Nicira’s Fresh Take on Network-as-a-Service Not Quite Ready to Rival Cisco
Nicira is a startup that freshly existed in stealth, but has already managed to gain an impressive customer base and quite a bit of funding thanks to its new angle on virtualization. Stanford‘s Martin Casado and Nick McKeown, together with Scott Shenker from the University of California, took virtualization to the next level by co-founding Nicira, and offering up a network-on-demand to enterprises that need to address customer usage spikes.
The company is introducing the concept of the cloud to the networking layer. It offers an alternative to buying costly IT gear in order to handle demand overflows, and instead enables clients to offload traffic during peak-times to its own data centers. Cloud host Rackspace is one of the biggest names on Nicira’s user list today, along with carrier AT&T, eBay and others.
Wikibon analyst Stu Miniman believes that in the long run, this new tech will appeal more to cloud companies rather than enterprises, and that – while Nicira has the potential of turning out as a disrupting force in the networking world – it’s not ready to take on Cisco just yet.

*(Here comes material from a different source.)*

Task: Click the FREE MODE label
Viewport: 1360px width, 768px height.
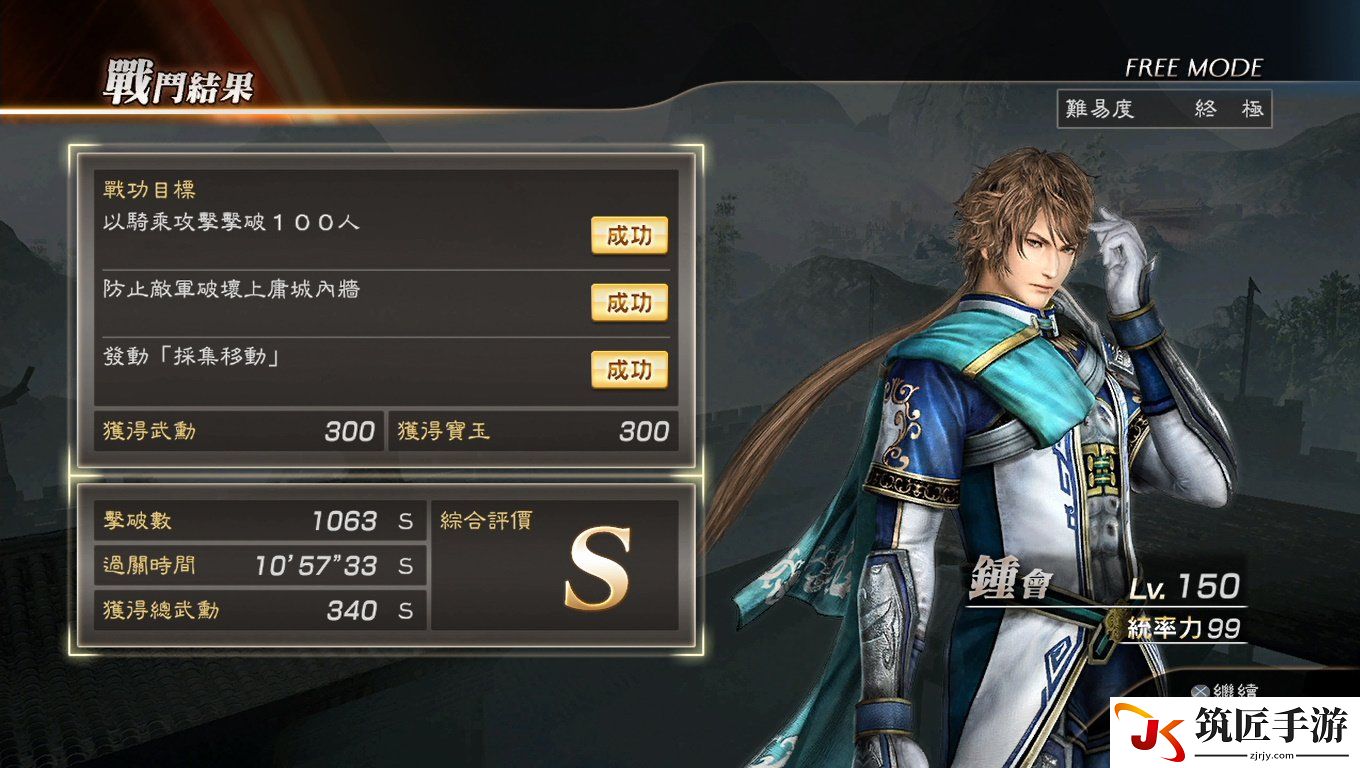Action: 1193,68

“Network virtualization is the biggest change to networking in 25 years,” said Stephen Mullaney, chief executive of Nicira. “NVP provides the final pivotal piece to cloud computing, the most transformational change to IT in a generation. And the largest most forward-thinking cloud providers are laser-focused on operations and economics, the two benefits Nicira delivers.”
This pitch seems to have done its magic on some of the higher-profile VCs in the tech industry. In the same announcement, Nicira revealed its product the startup announced that it has raised $50 million from Andreessen Horowitz, Lightspeed Venture Partners, NEA and a couple of independent investors – which is none too shabby for a seed funding round.
Nicira is not the only one that has been disrupting the traditional network recently. IBM unveiled an OpenFlow-based product in collaboration with NEC a couple weeks ago.